▶ EXTRACT:
───
# New Years Card Outtake!



## doginthedesert (Oct 10, 2011)

We are doing a New Years card this year instead of a more Christmas-ey holiday card. I am still editing the main photos but I thought this picture I snapped of Kerri was too cute not to share!


----------



## Dorothy's Mom (Apr 8, 2015)

That is a ridiculously good picture! I love the colours and how they play off of Kerri's coat.


----------



## SinisterKisses (Sep 20, 2015)

Great photo, love the purple  Kerri's colours are so pretty.


----------



## coco_little_bear (May 30, 2012)

Aww that's a very cute picture.


----------



## jan896 (Dec 9, 2009)

very nice picture and will make an AWESOME card!! thanks for sharing


----------



## Photobuff42 (Mar 3, 2014)

Kerri is beautiful!


----------



## LittleBeverly2015 (Jan 26, 2015)

This is a beautiful photo! It could win contests, for sure!


----------



## doginthedesert (Oct 10, 2011)

Thanks everybody! Kerri is so photogenic, I just love when she cooperates with photos she always looks so elegant!


----------



## elaina (Jul 1, 2008)
───
▶ EXTRACTED INFORMATION:
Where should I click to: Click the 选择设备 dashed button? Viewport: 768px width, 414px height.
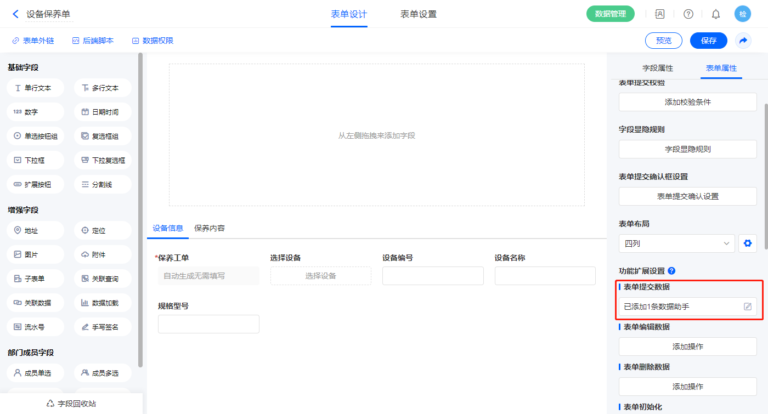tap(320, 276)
───
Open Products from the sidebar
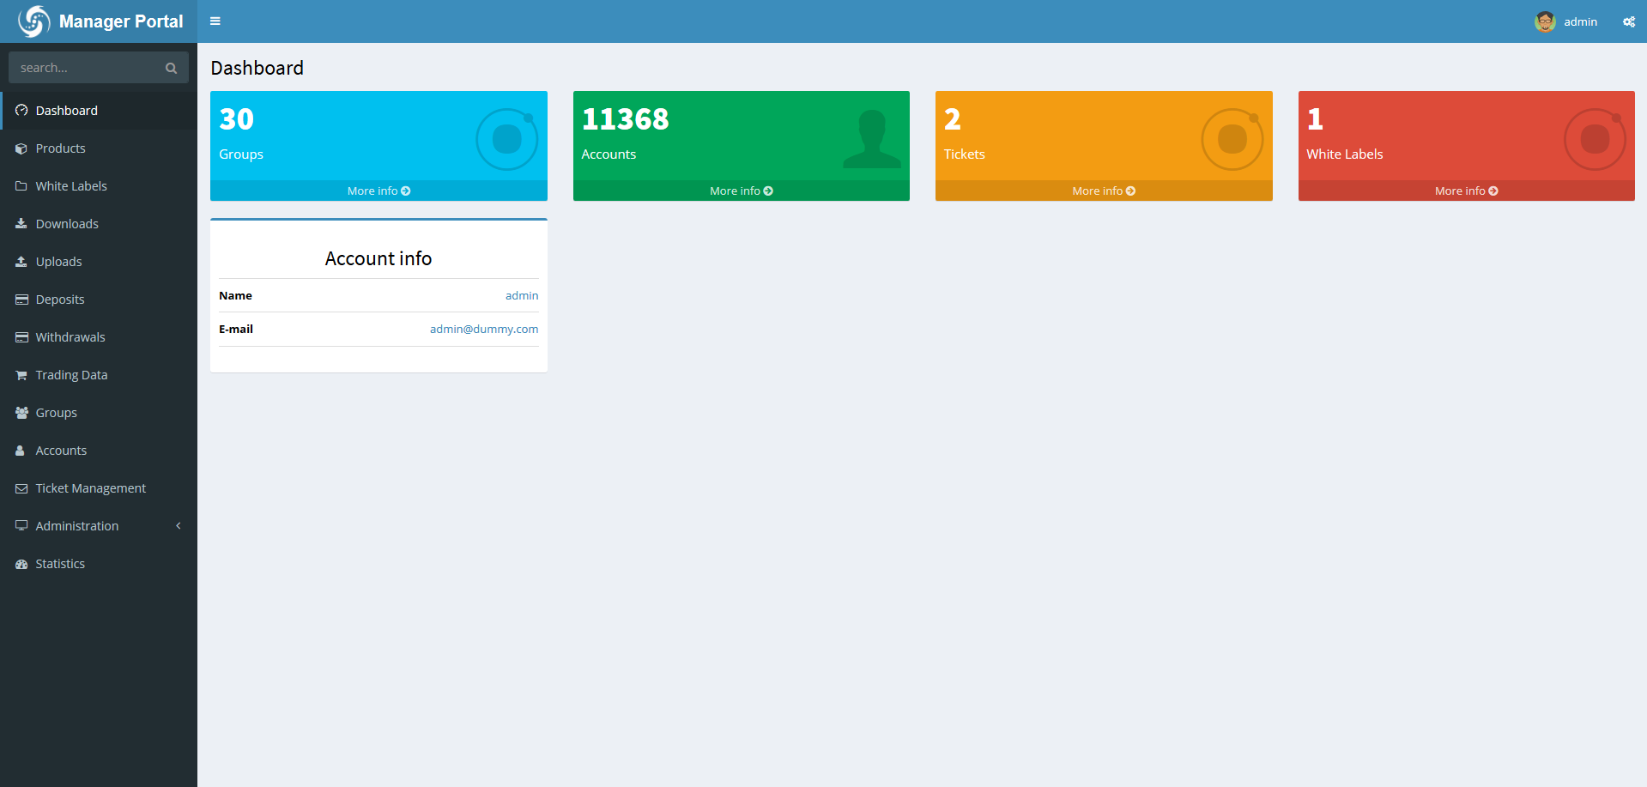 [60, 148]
───
▶ SHORT TASK: Could you extend the forum thread about the New Years card outtake photo, starting right after its last line?

▶ RESPONSE:
Great pic !!! I love the purple beads Kerri is wearing and I love the big purple bow on the Champagne bottle and love the silver stuff ( forgot what you call that ) around Kerri. She is super cute


----------



## doginthedesert (Oct 10, 2011)

elaina said:


> Great pic !!! I love the purple beads Kerri is wearing and I love the big purple bow on the Champagne bottle and love the silver stuff ( forgot what you call that ) around Kerri. She is super cute


Thanks! We were just talking about what to call that silver stuff today- I have called it garland forever but my husband insists there is some other name for it. I never know if I am actually wrong or it is just a British thing. He has lived in this country for a long time, but some stuff that he only ever did with his family (like holidays) we end up having totally different terms for!


----------



## Huly (Mar 5, 2012)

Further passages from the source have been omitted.